Полушутя-полусерьезно Геббельс часто употреблял словечки из идиш или иврита. Он заявлял, что зять Черчилля был одним из «пархатых». Нет свидетельств тому, что Пауль Йозеф Геббельс вырос в доме, где царил антисемитизм. Будучи студентом после первой мировой войны, он жил в антисемитском окружении, где он, без сомнения, мог слышать или может даже прочесть «Протоколы сыновей Сиона» 86 и наблюдать ту волну антисемитизма, которая прокатилась по Германии в 1918-20 годах. К 1927 году травля и ненависть к евреям стали, казалось, главным делом его жизни. Что же произошло за предыдущие годы? Геббельс повстречался с Гитлером и подделался под него, переняв и заострив его антисемитизм.

Эта антисемитская жилка всегда проявлялась сильнее в мюнхенской партии, нежели в северо-германском крыле Штрассера, и когда Геббельс перебежал к Гитлеру, он решил компенсировать свои прежние антигитлеровские выпады, целиком отдавшись величайшей одержимости Гитлера - борьбе против еврейства. Несколькими годами позже он даже дошел до того, что на каждом углу кричал, что мать Штрассера была еврейкой. Геббельс никогда не забывал унижения, которые ему доставила «еврейская пресса» Берлина, города с относительно большим еврейским населением среднего класса, но где хватало и бедняков-евреев, эмигрантов последних лет с Востока. Знаменательно то, что Геббельс не очень-то останавливался в своих нападках на этих «чужаках», а скорее на преуспевающей германско-еврейской буржуазии. Он ненавидел еврейскую буржуазию, потому что она олицетворяла либеральные буржуазные ценности, и их «еврейскую прессу», которая отринула его литературные и журналистские опыты. Что касалось психического склада, Геббельс вряд ли представлял собою «арийца». Более того, его интеллект наводил на разные мысли в партии, для которой отсутствие докторов философии во всяком случае, в 1928 году являлось нормальным явлением, и его аналитический склад ума характеризовался как «иезуитский», или «еврейский», или «картезианский».

++++++++++++++++++++

## ПИСЬМЕННОЕ ЗАДАНИЕ
Напишите продолжение фрагмента об антисемитизме Геббельса, начав сразу после его последнего предложения. Приведенные далее данные никак не связаны с этим фрагментом.

## ПРЕДСТАВЛЕННЫЕ ДАННЫЕ
++++++++++++++++++++

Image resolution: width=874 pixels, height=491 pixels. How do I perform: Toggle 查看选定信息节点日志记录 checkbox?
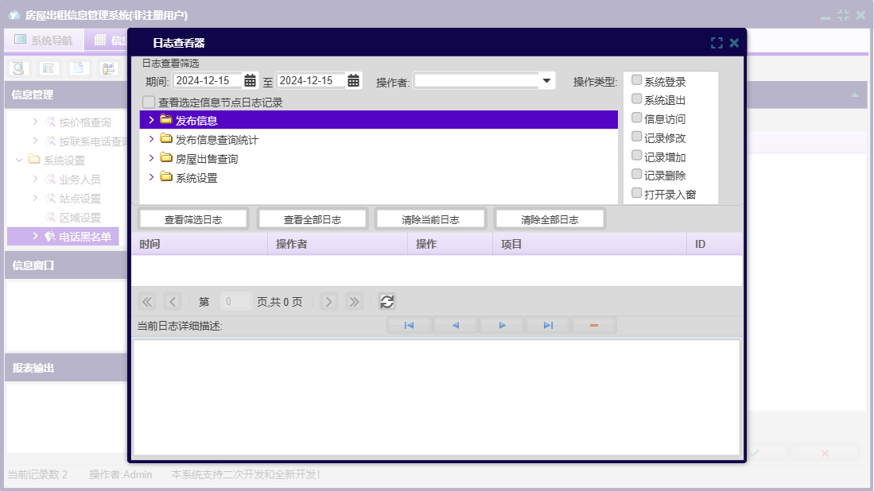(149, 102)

++++++++++++++++++++

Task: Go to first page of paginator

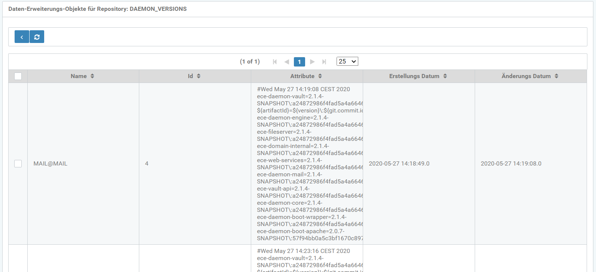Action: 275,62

++++++++++++++++++++

## ОТВЕТ К ЗАДАНИЮ
Геббельс - маленький человечек с большой головой, спроецировал все эти упомянутые качества на евреев и, тем самым, садистски очистился от всех этих нечистот. Он высмеивал евреев, обладавших чувством юмора, которые могли напоминать еврейского комедианта на сцене, осыпающего публику непристойными остротами. За таким оскорбительным юмором обычно спасается идеалист, человек, который от раздражения высмеивает мир и его тупость, потому что мир не дорос до его прекрасных идеалов... Во многих отношениях Геббельс представлял собой эмоционально незрелое существо. Норман Кон сказал следующее о таком типе людей: «Беда состоит в том, что многие люди, которые так и не перестали быть маленькими мальчиками, в своей эмоциональной жизни продолжают усматривать... Он распространен среди тех, кто ищет то, что уже имеет, кто не желает становиться чем-то или кем-то другим, нежели уже стал. Это феномен среднего класса, по своей натуре он носит урбанистический характер, относится к тому монументальному типу, который видит события скорее как результат мелких интрижек, нежели как продукт коллективных социальных изменений.

И все же удивляешься тому, что Геббельс действительно видел в евреях монстров, рассматривал их как чудовища. Его цинизм и желание доказать Адольфу Гитлеру свою любовь к нему играли в его формировании как ненавистника евреев гораздо большую роль, чем его недозрелая эмоциональная раскраска. Желание Геббельса поверить во что бы то ни было являлось продолжением его ранних фантазий и идей и посему было «подростковым», но его желание «кусать» евреев было и политическим оппортунизмом, и доказательством любви к фюреру, который полностью состоял из убийственной ненависти. Геббельс ненавидел евреев как «рационалистов», потому что, будучи демагогом и агитатором, он бойко торганул своей собственной рассудительностью. Геббельс не «боялся рассуждений», но еще студентом и журналистом его отвергли, и он решил прекратить все и всякие интеллектуальные искания и отказался от любой терпимости, даже в самом скромном смысле этого слова, терпимости, которая могла еще существовать до 1919 года. В его собственной жизни, где так много было предоставлено случайностям, вроде несчастья, вызвавшего деформацию его ноги, Геббельс был склонен видеть поворот судьбы, равнозначный мерзкой неотвратимости того, что евреи причинили страдания Германии, 88 и смертоносная бацилла может быть изничтожена лишь радикальными средствами. Глядя на свою искалеченную ногу, он видел вместо нее евреев, и периодические взрывы нигилизма у Геббельса, его ненависть к жизни являли собой отражение перекореженной личной судьбы.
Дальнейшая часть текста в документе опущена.